### WORK TO COMPLETE
In the records below, the lines from the one with "Select the Received" through the last are to be printed exactly, and nothing else.

***

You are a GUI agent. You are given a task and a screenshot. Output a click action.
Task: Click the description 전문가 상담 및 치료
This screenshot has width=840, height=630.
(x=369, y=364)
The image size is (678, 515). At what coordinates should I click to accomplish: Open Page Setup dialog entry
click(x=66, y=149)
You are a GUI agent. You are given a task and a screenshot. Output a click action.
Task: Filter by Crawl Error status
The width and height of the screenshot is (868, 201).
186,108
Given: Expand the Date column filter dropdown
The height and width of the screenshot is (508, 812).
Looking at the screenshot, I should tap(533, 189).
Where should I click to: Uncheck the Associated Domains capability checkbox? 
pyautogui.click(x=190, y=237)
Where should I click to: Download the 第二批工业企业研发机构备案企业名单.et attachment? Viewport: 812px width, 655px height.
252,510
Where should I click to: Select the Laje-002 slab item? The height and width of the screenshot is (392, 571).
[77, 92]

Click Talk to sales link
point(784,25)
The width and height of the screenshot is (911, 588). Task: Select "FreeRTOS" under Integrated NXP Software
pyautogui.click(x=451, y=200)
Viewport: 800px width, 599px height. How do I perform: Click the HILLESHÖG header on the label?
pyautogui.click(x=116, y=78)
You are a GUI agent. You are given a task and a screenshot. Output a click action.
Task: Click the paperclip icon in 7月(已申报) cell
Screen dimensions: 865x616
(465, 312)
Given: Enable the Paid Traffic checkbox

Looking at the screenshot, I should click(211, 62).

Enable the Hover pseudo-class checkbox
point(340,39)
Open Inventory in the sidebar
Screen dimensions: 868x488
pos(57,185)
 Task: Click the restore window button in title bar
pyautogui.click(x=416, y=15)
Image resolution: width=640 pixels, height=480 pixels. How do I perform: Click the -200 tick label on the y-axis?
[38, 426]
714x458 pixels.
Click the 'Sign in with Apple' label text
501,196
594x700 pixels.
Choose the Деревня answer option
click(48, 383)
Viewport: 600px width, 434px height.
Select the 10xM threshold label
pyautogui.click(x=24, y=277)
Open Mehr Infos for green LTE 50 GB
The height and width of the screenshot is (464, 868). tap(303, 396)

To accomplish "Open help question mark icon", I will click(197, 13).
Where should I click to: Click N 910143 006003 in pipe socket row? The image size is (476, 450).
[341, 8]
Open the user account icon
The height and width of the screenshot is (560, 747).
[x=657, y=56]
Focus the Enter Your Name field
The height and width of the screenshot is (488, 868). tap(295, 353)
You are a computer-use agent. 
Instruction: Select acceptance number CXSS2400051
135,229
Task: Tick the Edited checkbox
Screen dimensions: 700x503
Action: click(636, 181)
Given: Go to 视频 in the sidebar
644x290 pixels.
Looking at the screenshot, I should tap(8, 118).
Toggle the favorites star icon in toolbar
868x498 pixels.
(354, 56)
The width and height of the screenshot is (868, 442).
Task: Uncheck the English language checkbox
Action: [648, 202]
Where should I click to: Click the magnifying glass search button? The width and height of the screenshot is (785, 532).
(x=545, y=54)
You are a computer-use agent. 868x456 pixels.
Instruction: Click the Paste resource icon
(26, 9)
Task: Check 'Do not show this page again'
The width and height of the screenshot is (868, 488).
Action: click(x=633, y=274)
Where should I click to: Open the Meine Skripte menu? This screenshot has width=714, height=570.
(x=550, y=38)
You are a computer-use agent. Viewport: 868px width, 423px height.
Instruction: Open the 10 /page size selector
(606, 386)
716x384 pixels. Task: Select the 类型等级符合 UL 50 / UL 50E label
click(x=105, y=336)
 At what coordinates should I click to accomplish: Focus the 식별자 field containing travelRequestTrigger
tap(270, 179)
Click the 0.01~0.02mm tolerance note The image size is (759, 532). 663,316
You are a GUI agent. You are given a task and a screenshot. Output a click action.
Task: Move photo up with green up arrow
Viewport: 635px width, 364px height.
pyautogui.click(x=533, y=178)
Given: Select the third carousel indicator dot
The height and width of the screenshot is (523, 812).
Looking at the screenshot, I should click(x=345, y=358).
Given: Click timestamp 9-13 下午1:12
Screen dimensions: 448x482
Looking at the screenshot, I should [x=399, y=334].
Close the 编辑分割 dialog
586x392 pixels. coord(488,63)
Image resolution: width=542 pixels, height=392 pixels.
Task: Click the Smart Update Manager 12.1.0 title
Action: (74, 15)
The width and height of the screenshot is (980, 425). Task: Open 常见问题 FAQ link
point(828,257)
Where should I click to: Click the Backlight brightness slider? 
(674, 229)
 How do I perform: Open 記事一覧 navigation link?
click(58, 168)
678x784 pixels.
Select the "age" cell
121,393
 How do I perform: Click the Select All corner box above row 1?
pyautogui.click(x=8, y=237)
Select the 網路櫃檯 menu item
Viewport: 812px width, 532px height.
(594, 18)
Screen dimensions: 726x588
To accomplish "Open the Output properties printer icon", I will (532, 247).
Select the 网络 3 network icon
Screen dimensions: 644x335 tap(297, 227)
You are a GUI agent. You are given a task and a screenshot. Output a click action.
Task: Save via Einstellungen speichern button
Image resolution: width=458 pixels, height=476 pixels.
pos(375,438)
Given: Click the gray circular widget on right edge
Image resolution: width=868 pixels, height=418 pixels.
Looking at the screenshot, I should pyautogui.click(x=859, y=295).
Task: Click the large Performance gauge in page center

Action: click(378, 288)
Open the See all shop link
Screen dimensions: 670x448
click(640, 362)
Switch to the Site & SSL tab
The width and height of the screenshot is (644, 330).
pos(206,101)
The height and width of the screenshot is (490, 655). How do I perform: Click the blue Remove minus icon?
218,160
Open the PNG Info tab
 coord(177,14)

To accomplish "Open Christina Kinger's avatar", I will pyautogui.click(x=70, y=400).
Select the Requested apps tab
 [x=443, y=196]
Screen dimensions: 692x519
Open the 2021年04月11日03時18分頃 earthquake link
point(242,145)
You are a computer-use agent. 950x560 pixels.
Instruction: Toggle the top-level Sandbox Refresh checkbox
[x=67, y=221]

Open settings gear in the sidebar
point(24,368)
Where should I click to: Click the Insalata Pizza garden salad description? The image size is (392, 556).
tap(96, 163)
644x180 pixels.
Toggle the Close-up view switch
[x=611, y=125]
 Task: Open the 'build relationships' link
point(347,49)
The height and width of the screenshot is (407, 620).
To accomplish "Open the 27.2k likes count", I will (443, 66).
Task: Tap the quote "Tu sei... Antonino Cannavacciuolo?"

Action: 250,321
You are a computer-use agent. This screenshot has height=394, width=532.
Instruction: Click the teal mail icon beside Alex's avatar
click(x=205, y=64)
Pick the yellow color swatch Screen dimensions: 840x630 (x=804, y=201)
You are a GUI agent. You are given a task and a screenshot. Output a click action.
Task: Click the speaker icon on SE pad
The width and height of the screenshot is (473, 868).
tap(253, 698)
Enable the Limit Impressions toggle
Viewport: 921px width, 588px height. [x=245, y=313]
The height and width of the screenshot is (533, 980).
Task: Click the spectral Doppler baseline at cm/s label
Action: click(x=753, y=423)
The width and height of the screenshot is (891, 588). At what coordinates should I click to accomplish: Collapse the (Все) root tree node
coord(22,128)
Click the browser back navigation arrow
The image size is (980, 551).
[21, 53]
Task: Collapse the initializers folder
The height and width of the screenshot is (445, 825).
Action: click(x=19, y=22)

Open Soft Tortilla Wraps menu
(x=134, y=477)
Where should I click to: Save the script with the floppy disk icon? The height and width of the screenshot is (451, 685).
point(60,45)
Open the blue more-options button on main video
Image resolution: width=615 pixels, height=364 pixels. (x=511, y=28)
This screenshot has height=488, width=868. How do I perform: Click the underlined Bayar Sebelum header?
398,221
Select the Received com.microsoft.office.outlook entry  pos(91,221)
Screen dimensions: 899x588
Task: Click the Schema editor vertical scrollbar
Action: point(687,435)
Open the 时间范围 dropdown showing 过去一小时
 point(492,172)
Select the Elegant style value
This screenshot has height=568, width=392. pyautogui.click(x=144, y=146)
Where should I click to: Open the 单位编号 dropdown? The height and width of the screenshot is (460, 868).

***

### COMPLETED TASK
Select the Received com.microsoft.office.outlook entry  pos(91,221)
Screen dimensions: 899x588
Task: Click the Schema editor vertical scrollbar
Action: point(687,435)
Open the 时间范围 dropdown showing 过去一小时
 point(492,172)
Select the Elegant style value
This screenshot has height=568, width=392. pyautogui.click(x=144, y=146)
Where should I click to: Open the 单位编号 dropdown? The height and width of the screenshot is (460, 868).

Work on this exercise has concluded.